In the morning she insists on leaving. Eloe bores her and she cannot stand another day there. Son drives her to the train station and agrees to return to New York himself the next day. But over a week goes by and he does not come. Jadine does not know how to contact him. When he eventually returns, they fall to quarreling. She tells him he should enroll in business school or law school, but he is not interested. She then says that Valerian will lend them money to open a shop or start an agency, but Son will not accept any money from him. They physically fight; she bites him and he punches her. They forgive each other, but the quarreling goes on. Jadine defends the life she has chosen for herself, but Son does not accept that her education has any value. At one point he pushes her out of the window and holds her by her wrists, ten feet above the ground, as they continue to argue. In another argument, she insists that he either go to school while she works or she will ask Valerian to invest in a business. He agrees, on condition that she marries him.
By August, Jadine has sent for his college application forms and fills them out for him. Son is frustrated because he knows Jadine understands nothing of his upbringing in Eloe and how tough it was. She always calls it his cradle and thinks that coming to New York is being grown up, but he knows otherwise and still wants nothing of her world. During one quarrel he tells her to marry the white man in Europe she had been seeing and have his children, “Then you can do exactly what you bitches have always done: take care of white folks’ children” (p. 269). He storms out but returns four hours later, repentant. After another bitter quarrel, he leaves the apartment again. When he returns the next night Jadine is gone. He decides he must find her, wherever she is.
Analysis
This chapter constitutes a turning point for Jadine. In Eloe, she is like a fish out of water; small-town life in Florida is not for her. She feels stifled, out of place and is totally uninterested in anything Eloe might have to offer. The key moment comes in her dream vision on her last night there, when she sleeps with Son. She senses the presence of a host of women in the room: Rosa, Thérèse, Son’s dead mother, Sally Brown, Ondine, Soldier’s wife Ellen, even her own dead mother and the woman in yellow who had insulted her in Paris. In the vision, each woman takes out her breasts and shows them to Jadine. The woman in yellow shows her three large eggs. Jadine is distressed by the vision and wants the women to leave her alone. They are all black women who represent a more traditional way of being a woman than Jadine embodies, and it is if they are taunting her, showing her their breasts as if to say that they are the real women, and challenging her to be like them. Jadine interprets this as a reproach; she does not and will not fit into this mold. The dream vision haunts her still in New York; she feels that the women are out to get her, to “tie her, bind her” (p. 262), to “grab the person she had worked hard to become and choke it off with their soft loose tits” (p. 262).

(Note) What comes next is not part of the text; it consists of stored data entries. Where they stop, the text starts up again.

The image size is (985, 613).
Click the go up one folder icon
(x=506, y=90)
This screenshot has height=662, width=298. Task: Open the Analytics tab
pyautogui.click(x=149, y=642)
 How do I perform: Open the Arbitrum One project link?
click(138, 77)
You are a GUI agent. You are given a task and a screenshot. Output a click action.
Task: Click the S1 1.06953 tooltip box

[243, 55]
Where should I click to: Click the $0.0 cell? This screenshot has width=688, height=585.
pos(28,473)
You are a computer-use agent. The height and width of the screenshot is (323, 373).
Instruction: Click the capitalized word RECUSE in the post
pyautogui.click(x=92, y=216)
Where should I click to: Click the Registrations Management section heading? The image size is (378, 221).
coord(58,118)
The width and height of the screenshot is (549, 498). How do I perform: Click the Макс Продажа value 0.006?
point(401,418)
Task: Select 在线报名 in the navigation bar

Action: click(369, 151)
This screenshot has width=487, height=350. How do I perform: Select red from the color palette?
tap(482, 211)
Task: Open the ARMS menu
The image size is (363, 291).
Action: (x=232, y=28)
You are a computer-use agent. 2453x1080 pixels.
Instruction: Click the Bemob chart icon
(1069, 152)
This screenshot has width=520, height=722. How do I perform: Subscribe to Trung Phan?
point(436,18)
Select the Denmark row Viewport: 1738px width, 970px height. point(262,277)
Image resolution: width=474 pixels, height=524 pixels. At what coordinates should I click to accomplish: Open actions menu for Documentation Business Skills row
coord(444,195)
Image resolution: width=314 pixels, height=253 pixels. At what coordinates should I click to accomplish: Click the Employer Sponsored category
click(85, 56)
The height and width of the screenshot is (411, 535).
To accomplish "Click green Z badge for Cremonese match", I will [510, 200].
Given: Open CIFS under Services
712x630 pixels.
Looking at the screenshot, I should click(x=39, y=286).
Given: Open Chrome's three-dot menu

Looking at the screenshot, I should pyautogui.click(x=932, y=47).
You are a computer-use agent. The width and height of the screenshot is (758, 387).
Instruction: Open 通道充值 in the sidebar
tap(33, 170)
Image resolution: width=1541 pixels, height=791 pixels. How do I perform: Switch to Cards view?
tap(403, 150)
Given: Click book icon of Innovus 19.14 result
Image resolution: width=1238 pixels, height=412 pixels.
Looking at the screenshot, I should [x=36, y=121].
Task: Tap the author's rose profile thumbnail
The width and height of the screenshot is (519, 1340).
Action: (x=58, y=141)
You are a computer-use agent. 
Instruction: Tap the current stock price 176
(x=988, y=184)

The vision conveys a sense of how far Jadine has come from her origins, and how strongly she affirms the life she has chosen for herself. This is why she has to resist Son’s desire to make her conventional once more, to settle for “fertility rather than originality, nurturing instead of building” (p. 269). Son is so implacably opposed to what she stands for that there can be reconciliation between them. The question he asks her is a telling one: “Culture-bearing black woman, whose culture are you bearing?” (p. 269). In his view, Jadine is a willing accomplice of a superficial and destructive white culture, hardly a black woman at all.